___ Task material ___
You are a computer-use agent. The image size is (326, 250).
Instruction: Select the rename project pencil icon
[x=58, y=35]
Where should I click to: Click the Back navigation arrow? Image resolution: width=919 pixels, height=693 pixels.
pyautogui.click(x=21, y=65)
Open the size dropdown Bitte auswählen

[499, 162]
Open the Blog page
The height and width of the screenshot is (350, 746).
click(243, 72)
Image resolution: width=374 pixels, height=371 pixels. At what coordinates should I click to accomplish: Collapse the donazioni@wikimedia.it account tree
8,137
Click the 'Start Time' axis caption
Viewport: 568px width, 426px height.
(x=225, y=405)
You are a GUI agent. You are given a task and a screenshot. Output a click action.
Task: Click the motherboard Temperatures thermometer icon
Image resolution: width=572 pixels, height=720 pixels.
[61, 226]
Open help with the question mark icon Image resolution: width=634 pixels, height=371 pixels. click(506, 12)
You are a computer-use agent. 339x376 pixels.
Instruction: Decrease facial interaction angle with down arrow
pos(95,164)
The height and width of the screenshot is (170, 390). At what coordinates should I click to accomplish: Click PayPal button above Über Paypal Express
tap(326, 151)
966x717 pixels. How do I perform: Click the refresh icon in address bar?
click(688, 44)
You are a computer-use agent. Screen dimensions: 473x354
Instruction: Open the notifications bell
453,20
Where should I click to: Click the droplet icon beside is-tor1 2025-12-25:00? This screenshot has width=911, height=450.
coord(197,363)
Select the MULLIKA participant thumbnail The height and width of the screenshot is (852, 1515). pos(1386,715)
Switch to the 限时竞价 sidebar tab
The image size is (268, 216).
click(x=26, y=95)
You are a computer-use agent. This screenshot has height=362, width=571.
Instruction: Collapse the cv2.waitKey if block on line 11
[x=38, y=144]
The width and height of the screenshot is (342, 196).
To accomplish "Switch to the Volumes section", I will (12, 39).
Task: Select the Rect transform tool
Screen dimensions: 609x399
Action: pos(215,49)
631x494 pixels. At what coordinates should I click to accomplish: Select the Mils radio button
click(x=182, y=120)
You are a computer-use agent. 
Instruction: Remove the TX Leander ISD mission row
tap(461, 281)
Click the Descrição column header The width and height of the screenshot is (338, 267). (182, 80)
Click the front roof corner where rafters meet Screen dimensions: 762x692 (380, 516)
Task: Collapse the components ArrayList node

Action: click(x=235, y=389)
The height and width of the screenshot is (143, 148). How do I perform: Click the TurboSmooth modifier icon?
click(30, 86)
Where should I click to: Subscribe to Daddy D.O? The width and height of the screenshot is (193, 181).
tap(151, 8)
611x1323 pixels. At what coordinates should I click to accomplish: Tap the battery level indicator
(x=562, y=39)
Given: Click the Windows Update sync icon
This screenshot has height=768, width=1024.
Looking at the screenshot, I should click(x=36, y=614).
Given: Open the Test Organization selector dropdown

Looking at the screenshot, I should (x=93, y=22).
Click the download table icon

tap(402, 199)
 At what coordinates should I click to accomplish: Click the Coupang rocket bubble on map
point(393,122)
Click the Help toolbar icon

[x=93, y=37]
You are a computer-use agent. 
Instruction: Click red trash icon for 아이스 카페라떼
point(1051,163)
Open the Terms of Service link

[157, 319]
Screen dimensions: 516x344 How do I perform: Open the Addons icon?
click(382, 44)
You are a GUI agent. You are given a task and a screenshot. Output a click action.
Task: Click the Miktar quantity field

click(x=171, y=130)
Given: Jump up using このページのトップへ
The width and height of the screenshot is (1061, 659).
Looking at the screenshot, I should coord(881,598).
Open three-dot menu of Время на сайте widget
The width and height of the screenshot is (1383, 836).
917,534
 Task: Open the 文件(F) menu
___
■ Request ■
Copy everything from the start of the data down to and including the line that contains "[x=58, y=35]", word for word.

■ Task result ■
You are a computer-use agent. The image size is (326, 250).
Instruction: Select the rename project pencil icon
[x=58, y=35]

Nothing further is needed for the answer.